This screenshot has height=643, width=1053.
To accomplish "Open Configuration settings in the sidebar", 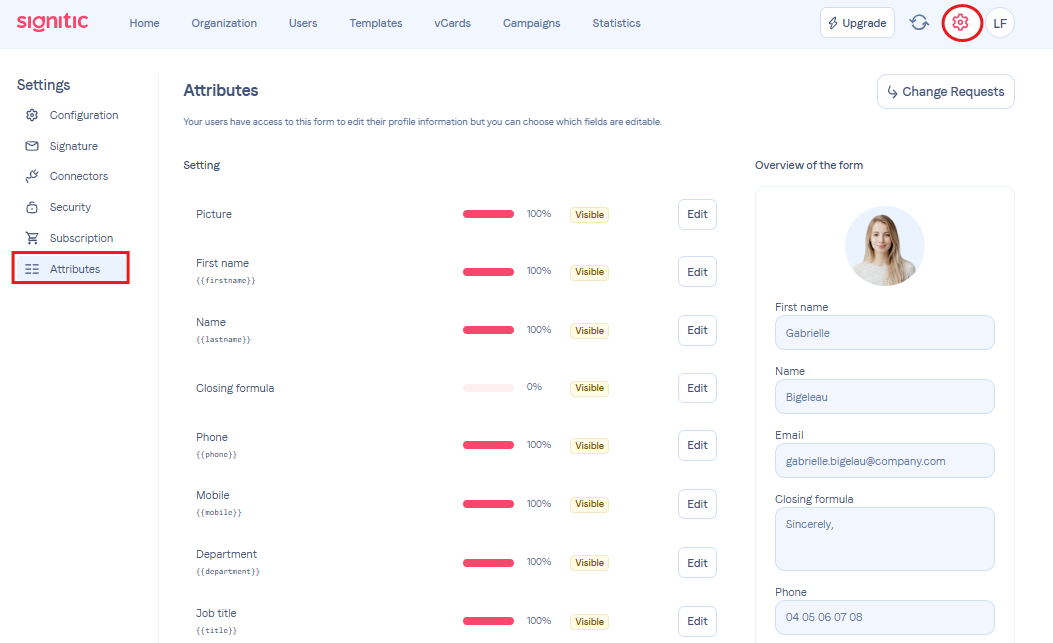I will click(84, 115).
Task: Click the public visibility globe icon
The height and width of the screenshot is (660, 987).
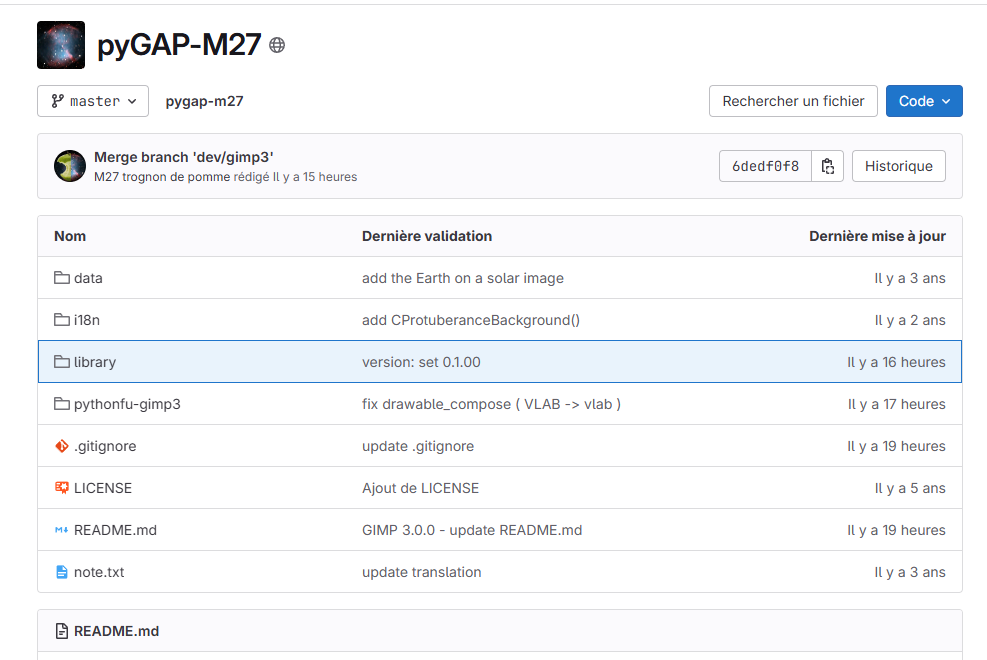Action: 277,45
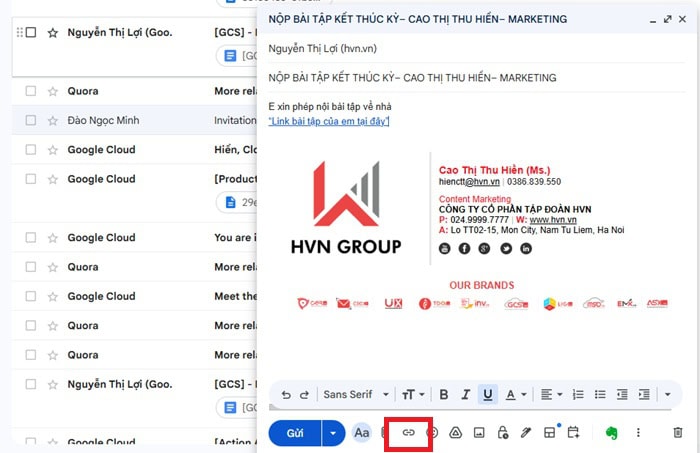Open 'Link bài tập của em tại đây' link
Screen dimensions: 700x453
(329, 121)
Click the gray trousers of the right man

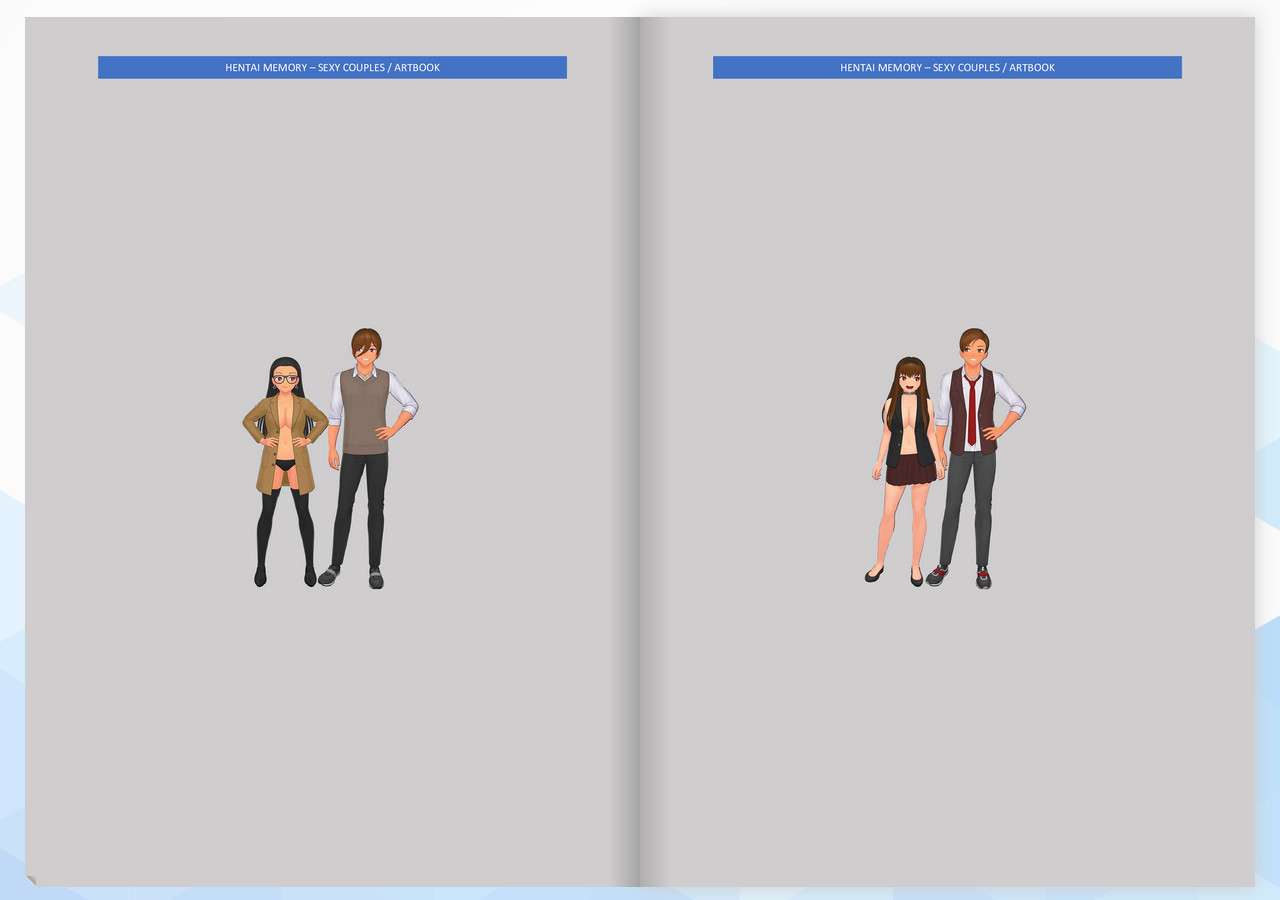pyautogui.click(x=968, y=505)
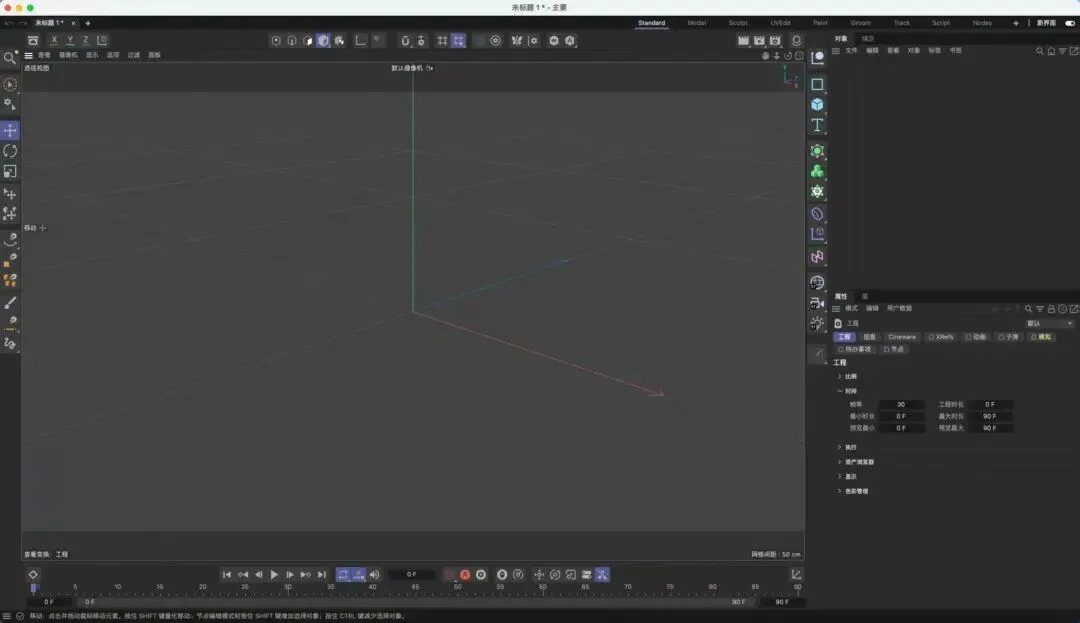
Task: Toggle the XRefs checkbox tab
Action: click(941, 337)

Task prompt: Pictures aside, reproduce exactly the lines from the one containing "The height and" to the end of the listing above, both ends included.

Task response:
The height and width of the screenshot is (660, 987).
Action: 277,45
Open 'Link bài tập của em tại đây' link
Screen dimensions: 700x453
(329, 121)
Click the gray trousers of the right man

pyautogui.click(x=968, y=505)
Task: Toggle the XRefs checkbox tab
Action: click(941, 337)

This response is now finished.